Output the material below as a Markdown table with the columns "Number" and "Content", one row per line, skipping blank lines. Include only the lines from the start of the material through the line containing "Action: (x=97, y=130)", inclusive, and omit the pictures.
--- BEGIN Supplied material ---
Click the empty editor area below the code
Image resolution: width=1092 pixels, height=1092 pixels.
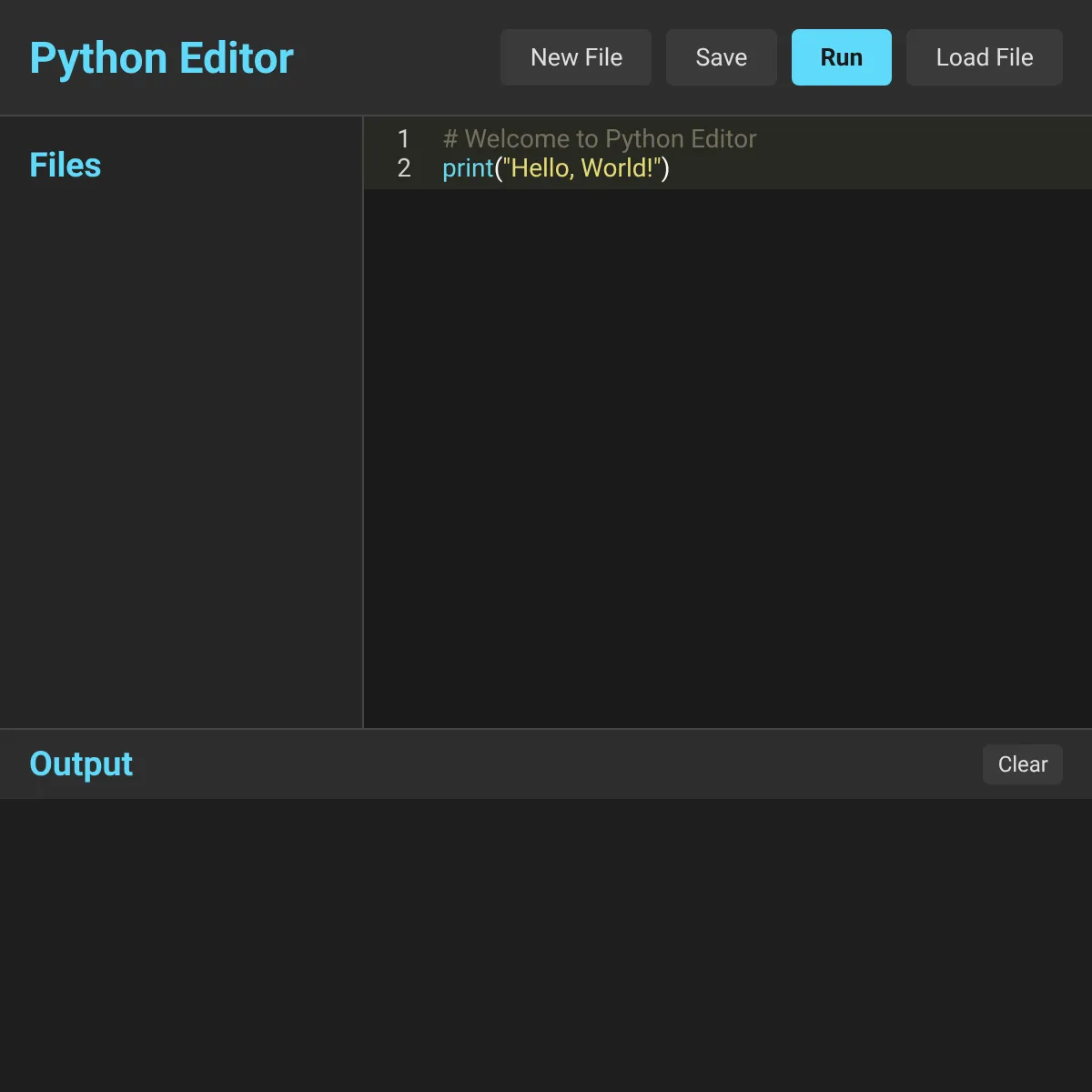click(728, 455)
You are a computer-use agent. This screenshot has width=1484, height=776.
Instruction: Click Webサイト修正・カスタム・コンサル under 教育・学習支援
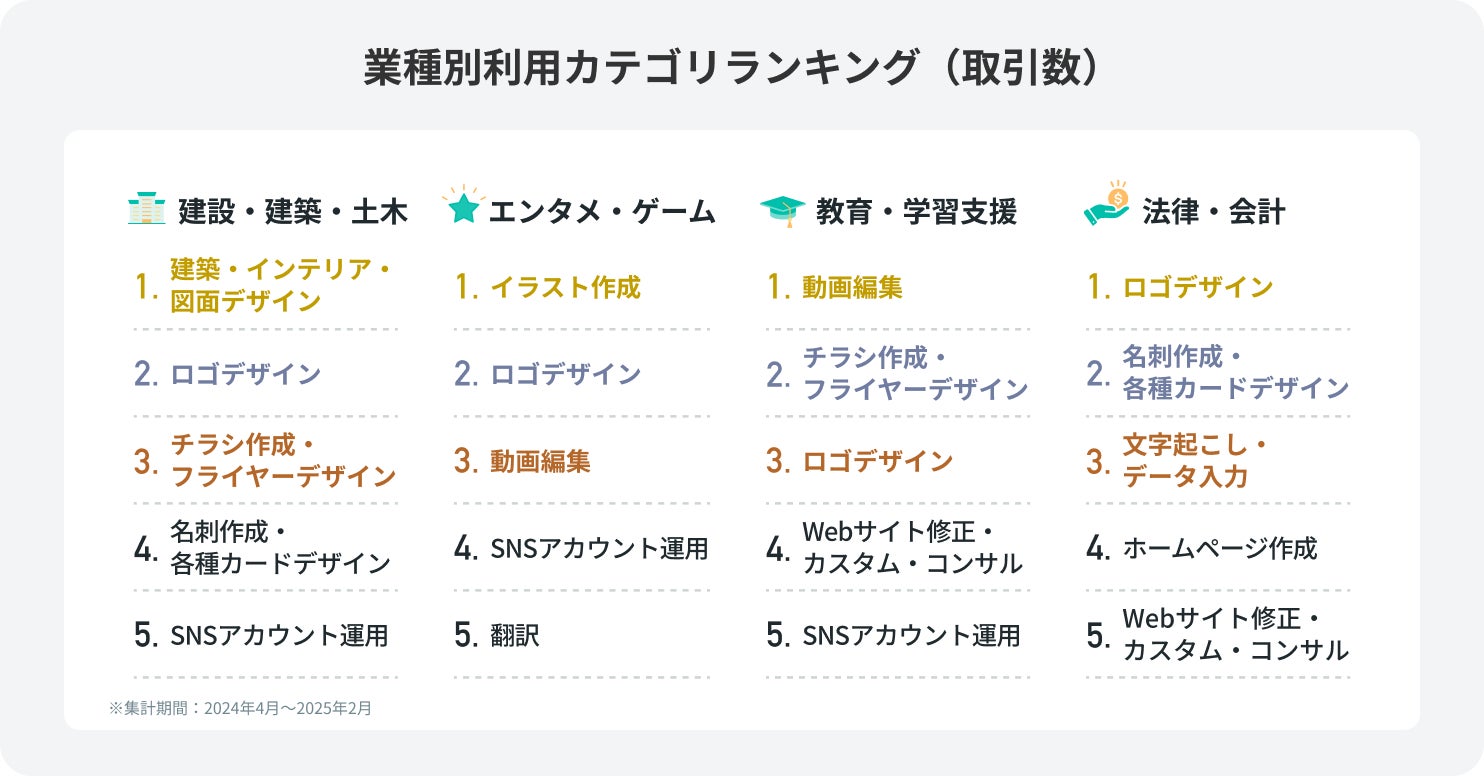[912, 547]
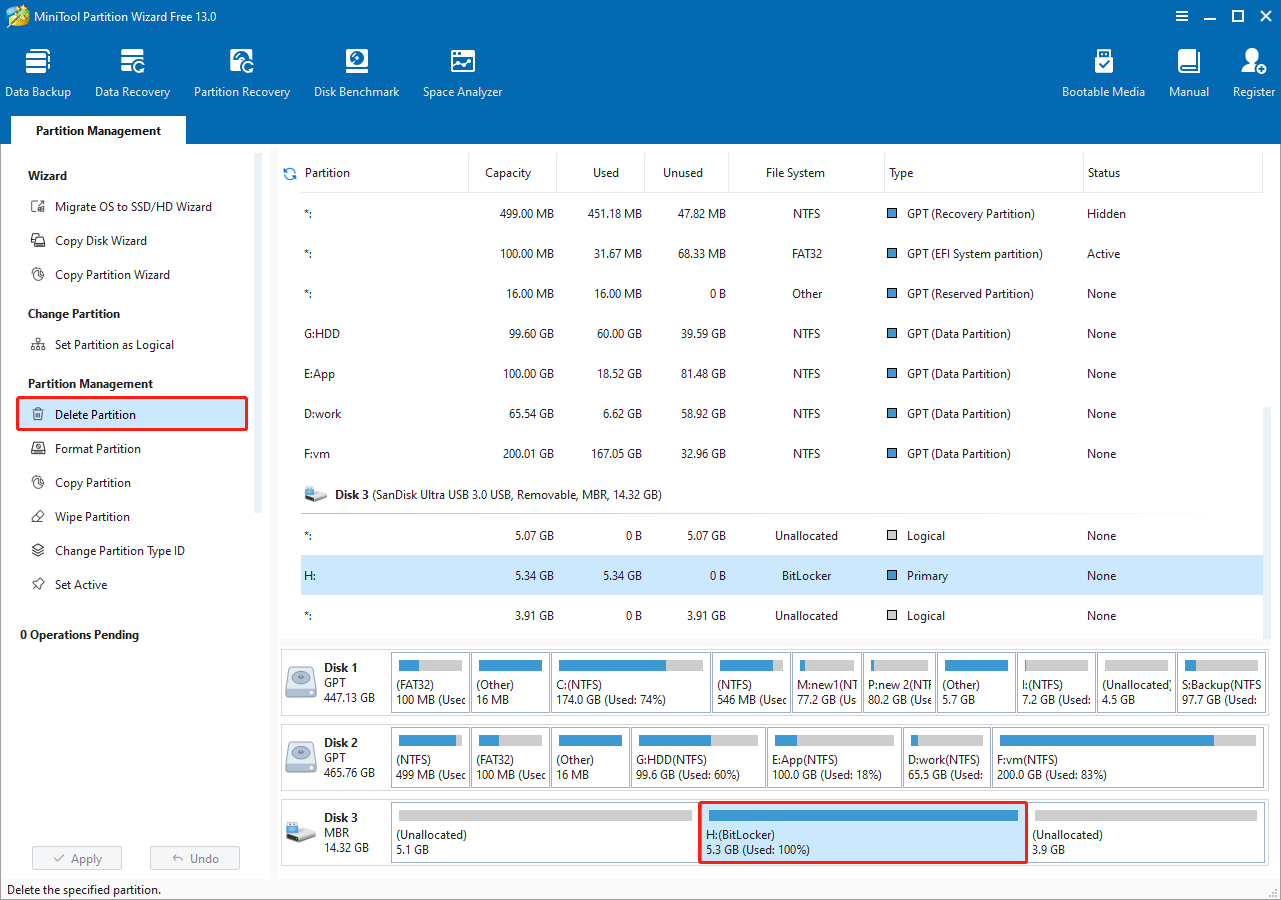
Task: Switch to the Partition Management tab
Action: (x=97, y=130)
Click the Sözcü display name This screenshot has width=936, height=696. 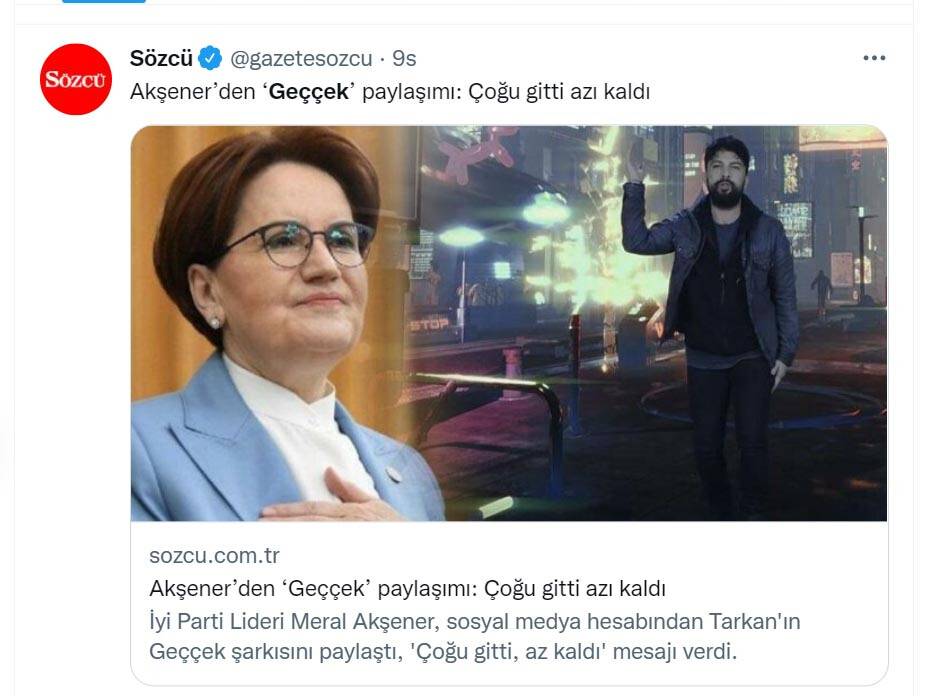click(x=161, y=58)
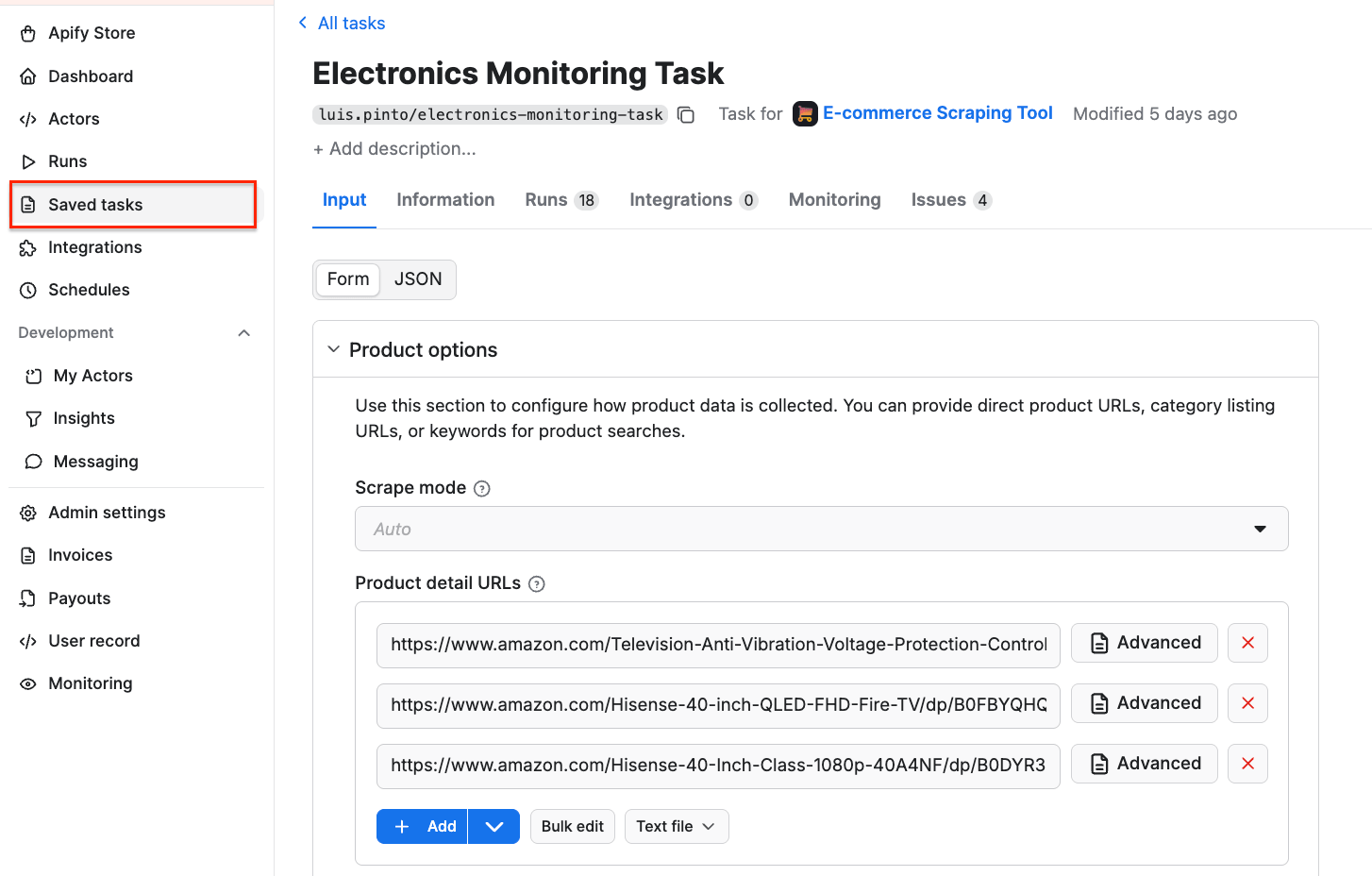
--- END Supplied material ---
=== Finished answer ===
| Number | Content |
|---|---|
| 1 | Click the empty editor area below the code |
| 2 | Image resolution: width=1092 pixels, height=1092 pixels. |
| 3 | click(728, 455) |
| 4 | You are a computer-use agent. This screenshot has width=1484, height=776. |
| 5 | Instruction: Click Webサイト修正・カスタム・コンサル under 教育・学習支援 |
| 6 | [912, 547] |
| 7 | Task: Switch to the Partition Management tab |
| 8 | Action: (x=97, y=130) |